• [Challenges]
**1)** The wheelchair tethering text says the thesis performed three actions on its wireless tethering system. List those actions.
**2)** Reproduce a passage from the wheelchair tethering text, starting at the words "This thesis designed, developed, and" and ending after the words "the wheelchair direction.".

• [Text shown]
* * *
In social situations, people who use a powered wheelchair must divide their attention between navigating the chair and conversing with people. As a solution that maintains a good conversation distance between the wheelchair and the accompanying person, a wheelchair control system was introduced to provide automated side-by-side following by wirelessly tethering the wheelchair to the person.
This thesis designed, developed, and evaluated a wireless tethering system using ultrasonic sensors. Two ping sensors and three piezoelectric ultrasonic transducers were used to identify the accompanying person and determine their pose. A trajectory algorithm determined the person’s direction of motion and a drive control algorithm determined the wheelchair’s required direction by maintaining a comfortable conversation distance between the person and the wheelchair user. A plug-and-play prototype was developed using commercially available components and the firmware was implemented using an open-source platform. The prototype developed in this thesis was mounted to a Permobil F3 Corpus powered wheelchair with a modified Eightfold Technologies SmartChair Remote, which controlled the wheelchair direction.
* * *
• [Dataset section]

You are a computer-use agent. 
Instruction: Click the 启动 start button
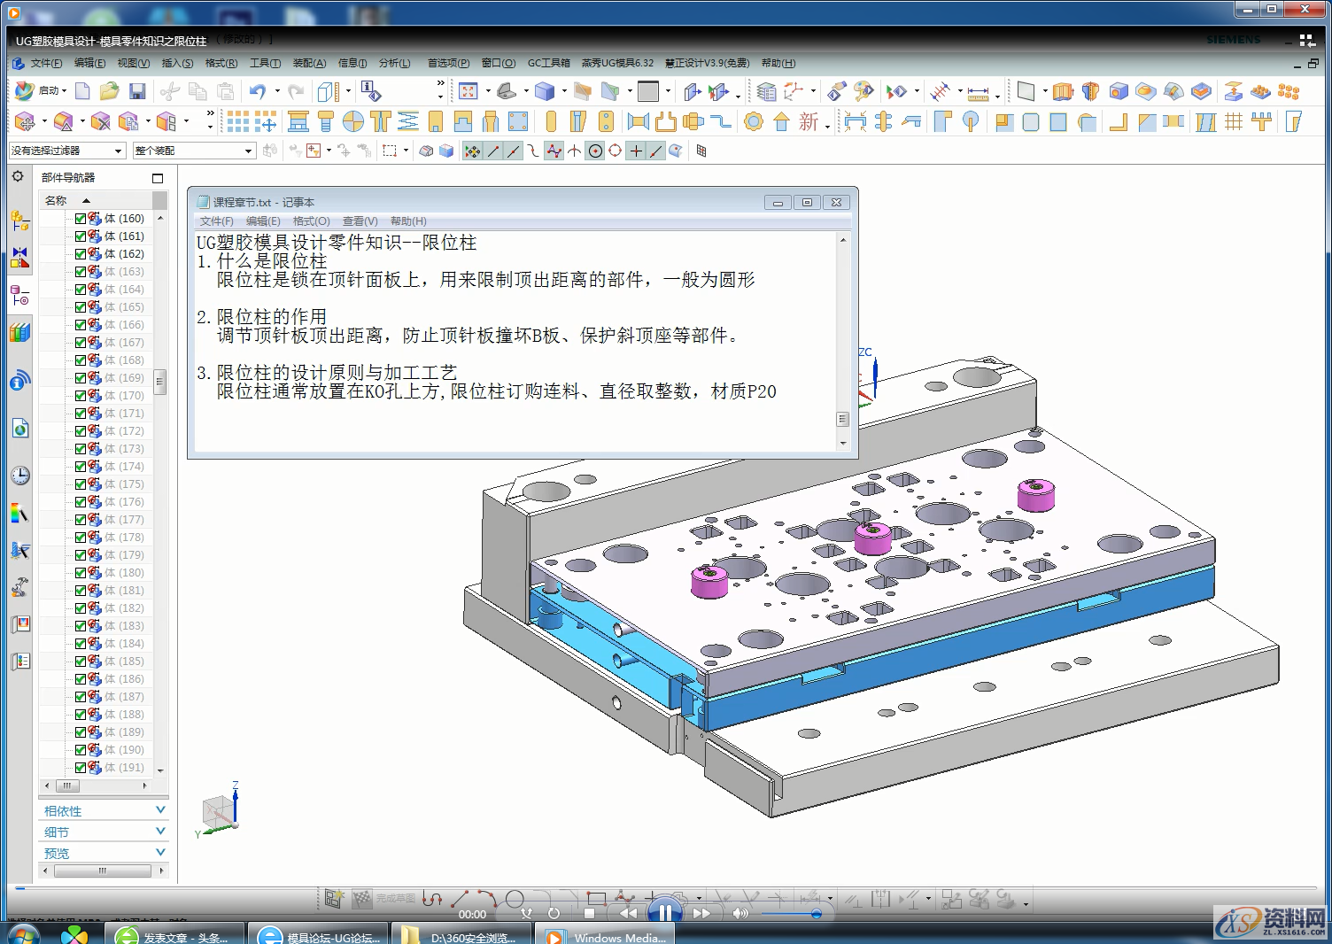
* * *
• [Responses by task]
**1)** designed, developed, evaluated

**2)**
This thesis designed, developed, and evaluated a wireless tethering system using ultrasonic sensors. Two ping sensors and three piezoelectric ultrasonic transducers were used to identify the accompanying person and determine their pose. A trajectory algorithm determined the person’s direction of motion and a drive control algorithm determined the wheelchair’s required direction by maintaining a comfortable conversation distance between the person and the wheelchair user. A plug-and-play prototype was developed using commercially available components and the firmware was implemented using an open-source platform. The prototype developed in this thesis was mounted to a Permobil F3 Corpus powered wheelchair with a modified Eightfold Technologies SmartChair Remote, which controlled the wheelchair direction.